Military tortured detained health workers: group


Posted at Feb 09 2010 12:34 PM | Updated as of Feb 09 2010 08:34 PM

MANILA, Philippines - A health workers organization on Tuesday accused the military of torturing several doctors and health workers who were among the 43 arrested by the military in Morong, Rizal last Saturday.

Dr. Geneve E. Rivera, Health Alliance for Democracy secretary-general, said several of the detainees revealed that they were subjected to various forms of torture and sexual harassment after being accused of being members of the New People's Army.

Rivera said the illegally detained health personnel were handcuffed and blindfolded for more than 36 hours after being forcibly brought to Camp Capinpin, headquarters of the 202nd Infantry Brigade. They were also denied food and even bathroom privileges, she said.

“They were not allowed to go to the bathrooms on their own, and their custodians were the ones who removed their underwear every time they had to urinate,” she said in a statement.

“A female health worker complained that a female custodian was even the one who washed her genitals after she used the bathroom.”
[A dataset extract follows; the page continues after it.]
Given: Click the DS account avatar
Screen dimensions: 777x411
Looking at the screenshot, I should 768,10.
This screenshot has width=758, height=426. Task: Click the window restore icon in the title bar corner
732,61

Rivera said the detainees including some pregnant women were subjected to hours of interrogation despite their demands for legal counsel.
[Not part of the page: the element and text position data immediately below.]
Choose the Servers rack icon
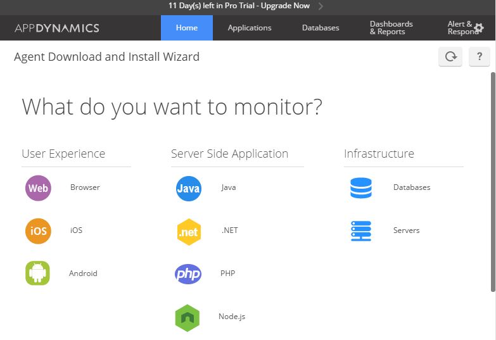The width and height of the screenshot is (496, 340). [361, 231]
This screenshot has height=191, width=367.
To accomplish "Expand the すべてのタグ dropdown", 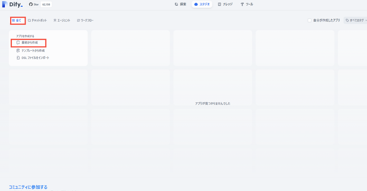I will [356, 20].
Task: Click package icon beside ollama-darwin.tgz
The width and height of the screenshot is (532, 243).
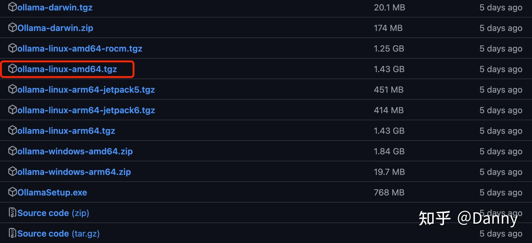Action: click(12, 7)
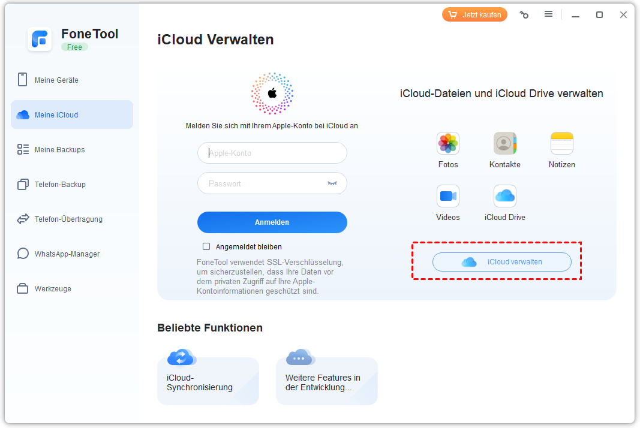Enable the Angemeldet bleiben checkbox
640x428 pixels.
pos(206,246)

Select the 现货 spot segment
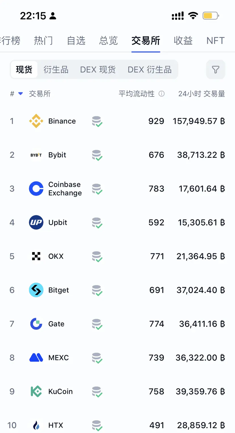[24, 69]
She said the detainees were confined in dark cells and forced to listen to sounds of gunfire and were slapped several times during the night. They were allegedly forced to admit that they were NPA guerillas and were not allowed to speak to each other, she added.

She said Dr. Alex Montes, who is already 60, was electrocuted and repeatedly hit on the chest while being questioned.

“The mental and physical torture inflicted by the AFP is inhumane and criminal. That they can do this to the very people who care for our lives and well-being speaks volumes as to the kind of soldiers and officers the military establishment employs,” Rivera said.

Kin seeks habeas writ

Relatives of the 43 health workers petitioned the Supreme Court on Tuesday to issue a writ of habeas corpus to present the suspected rebels in court.

The relatives were led by Karapatan Deputy Secretary General Roneo Clamor, whose wife Dr. Merry Mia-Clamor is one of the doctors forcibly taken by the joint military and police forces last Saturday, February 6.
The health workers were held incommunicado for almost three days in Camp Capinpin, Tanay, Rizal, and were denied their right to see their relatives and lawyers. It was only Monday afternoon when some of the relatives, along with Commission on Human Rights Chairperson Leila de Lima, were allowed inside the camp to talk to the victims.

Dr. Belen dela Paz, vice-president of the Health Action for Human Rights, said the law enforcers committted several violations in the arrest of the 43 volunteers last Saturday. She said the military and police used an arrest warrant with a different name, forcibly entered the house and even planted weapons inside the house after ordering everyone out.

She said the volunteer workers were also denied access to legal counsel and a doctor when they were detained.

Dela Paz said the arrests are part of the administration's ongoing harassment of community organizations.